Akhirnya acara shalawatan pun dimulai, waktu udah sekitar jam 5 sore, berarti paling lama 45 menit aja shalawatannya. Ya udah terlanjur datang ya tetep diikutin aja shalawatnya. Nha disini ada kejadian yang serasa mengingatkan aku untuk selalu menjaga hati dari nafsu dan emosi..
(nb: sekarang diiringi lagu Caravansary-nya Kitaro,, berasa sendu gitu hahaha)
Yap, pada awal shalawat di mulai, tepat di depanku ada seseorang, laki-laki, masih usia muda, terlihat bershalawat sambil meneteskan air mata, bukan meneteskan tapi lebih tepatnya sudah berlinangan air mata. Subhanallah,, di antara ramai orang bershalawat dengan penuh semangat, ternyata ada yang bisa dengan khusyuk menikmati shalawatnya. Masya Allah, Astaghfirullah, saat itu aku jadi merasa sangat malu, selama ini ternyata dalam bershalawat aku masih hanya menikmatinya di otak dan mulutku, tapi belum merasakan shalawat itu di hatiku.

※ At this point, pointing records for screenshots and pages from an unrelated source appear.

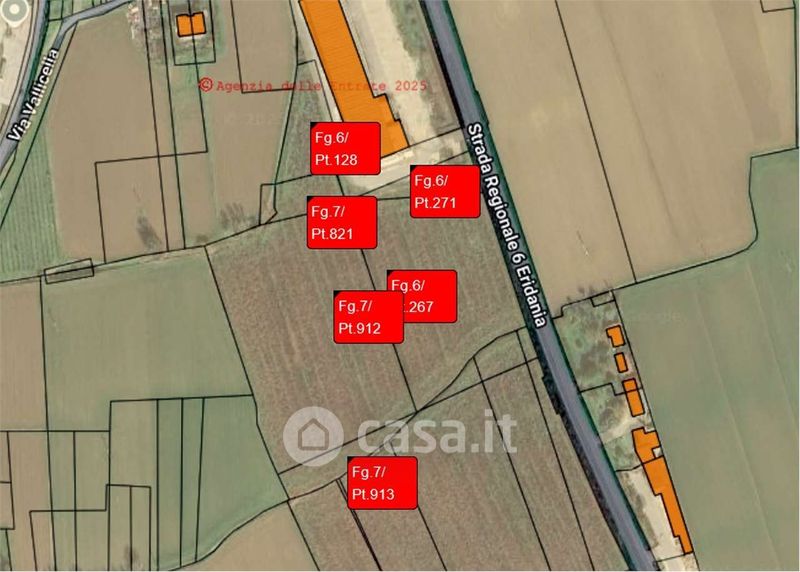Click the Fg.6/Pt.128 parcel marker
This screenshot has width=800, height=572.
point(345,148)
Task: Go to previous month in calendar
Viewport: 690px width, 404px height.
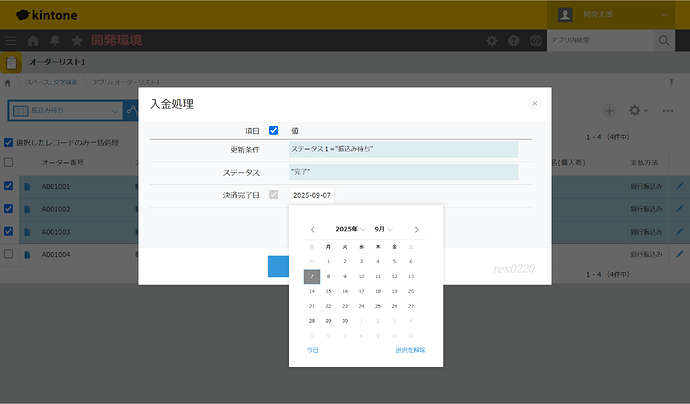Action: [313, 229]
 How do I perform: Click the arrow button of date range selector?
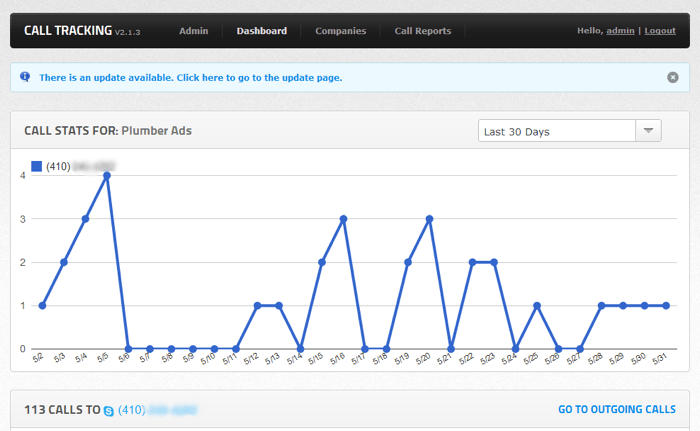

Aku nggak tau juga sih, apa orang itu bener2 bisa nangis waktu shalawat pertama dilantunkan, dan shalawat mahlul qiyam dilantunkan, karena bener2 menikmatinya dari hati, atau ada hal lain yang memicunya untuk menangis. bisa jadi orang itu bener2 sangat menikmatinya sehingga secara tidak sadar ia merasa dekat dengan Allah dan merindukan Rasulullah sehingga menangis. Atau juga bisa karena dia pernah mengalami kejadian traumatis dan emosional sebelumnya, dan ketika dilantunkan shawalat itu ia seperti mengadu kepada Allah, dia ingin menumpahkan semua hal yang dirasa kepada Allah dan Rasulnya.

Apapun itu, dari pandangan ku itu adalah bentuk menikmati shalawat dari hati, bukan menikmati shalawat dari otak. Terus terang aku lebih respect  dengan orang yang bisa bersholawat sambil diam dari pada orang yang bershalawat sampai menaik-naikkan tangnnya. Karena dalam (lagi-lagi) pandanganku itu malah terlihat berlebihan, menikmati tapi bukan dari hati. Apalagi bershalawat sambil menunjukkan gerakan-gerakan yang akhirnya malah mirip sebuah tarian. Malah terlihat aneh jadinya,,,

Jadi menurutku itulah shalawat yang sebenarnya, tanpa teriakan dan siulan, tanpa gerakkan yang berlebihan, tanpa teriakan yang tak karuan, shalawat adalah dari hati , sementara otak dan lisan hanya mengikuti apa yang hati ucapkan.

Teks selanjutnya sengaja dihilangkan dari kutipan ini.